Panele konuşmacı olarak katılan Çorum Barosu Başkanı Av. Turan Kalıpcı, insan haklarının tarihçesi, Avrupa İnsan Hakları Sözleşmesi, Avrupa İnsan Hakları Mahkemesi ve Anayasa Mahkemesi’ne yapılan bireysel başvurular hakkında açıklamalarda bulundu.
Çorum Barosu Başkanı Av. Turan Kalıpcı, insan haklarının, kuvvetin adalete hükmettiği yerde değil ancak ve yalnız kuvvetin adaletin emrinde tutulduğu toplumlarda var olduğunu söyledi.

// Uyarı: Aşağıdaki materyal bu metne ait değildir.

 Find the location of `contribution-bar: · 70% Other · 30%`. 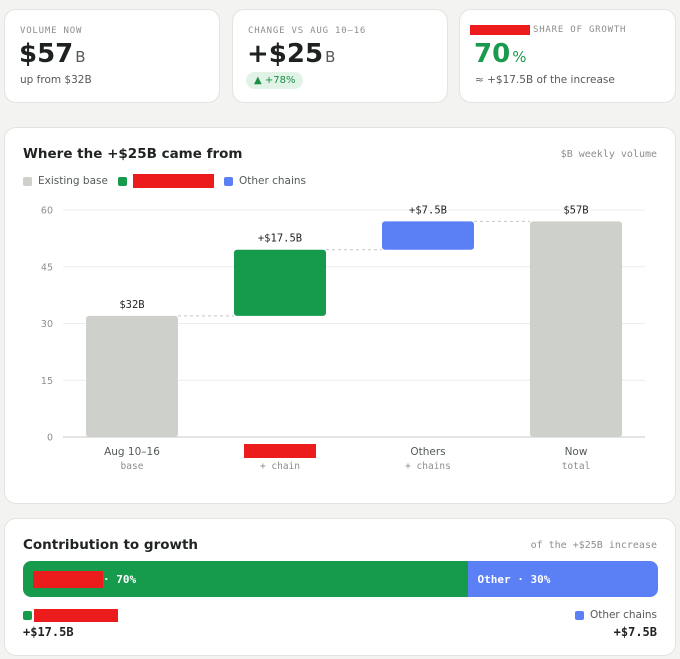

contribution-bar: · 70% Other · 30% is located at coordinates (340, 579).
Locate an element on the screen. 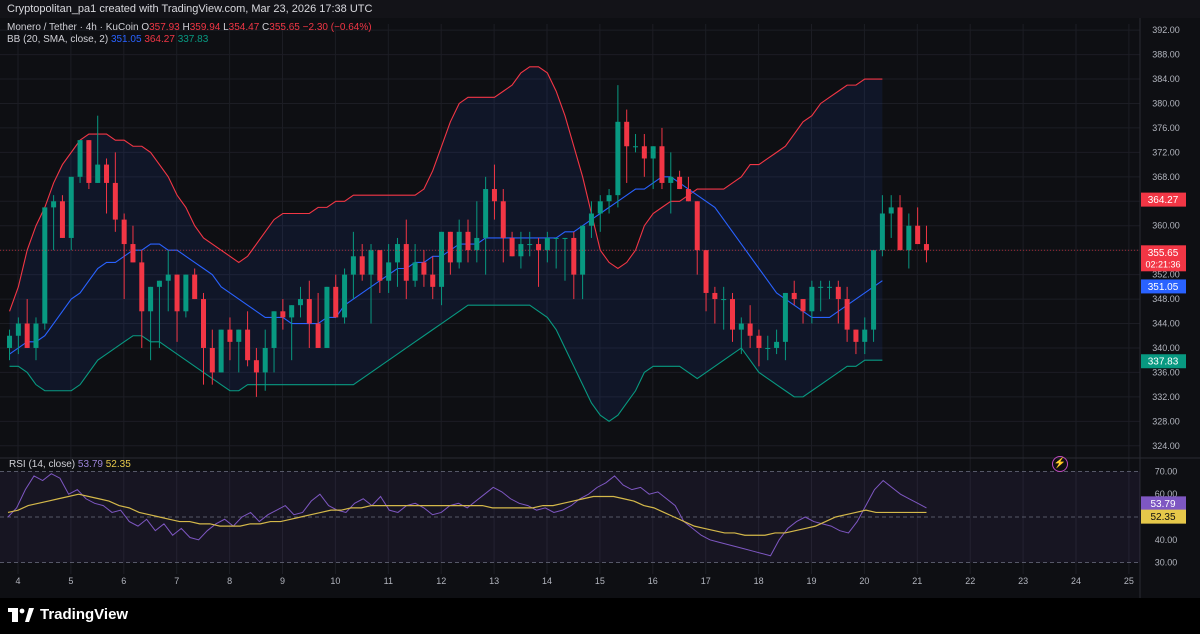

İnsan haklarının tüm insanların hiçbir ayrım gözetmeksizin yalnızca insan oluşlarından dolayı eşit, özgür ve onurlu yaşamak için sahip oldukları haklar olduğunu dile getiren Kalıpcı, “Herkes, cinsiyet, ırk, renk, din, dil, yaş, tabiiyet, düşünce farkı, ulusal veya toplumsal köken, zenginlik gibi fark olmaksızın eşittir. Bakınız tanımda da söylediğim gibi bu haklar bireyin sadece 'insan olmakla' sahip olduğu evrensel ve insan onuruna dayanan haklardır. Kim olduğunuzun hiçbir önemi yok. Sadece insan olduğunuz için bu haklara sahipsiniz. İnsan hakları vazgeçilmez, devredilmez, şarta veya vadeye bağlanamaz. İnsan hakları kavramının çıkış noktası yani kaynağı insan onurudur. Her insanın onurlu ve insanca yaşayabilmesi için bir takım genel kurallara ihtiyaç duyuldu ve bunun neticesinde insan hakları kavramı ortaya çıkmıştır. Gelişen teknoloji, büyüyen toplumlar, artan insan nüfusu, sıcak-soğuk savaşlar, siyaset gibi olgular her çağda ve her devirde insan hakları kavramının da gelişmesine ve içeriğinin değişmesine sebep olmuştur” dedi.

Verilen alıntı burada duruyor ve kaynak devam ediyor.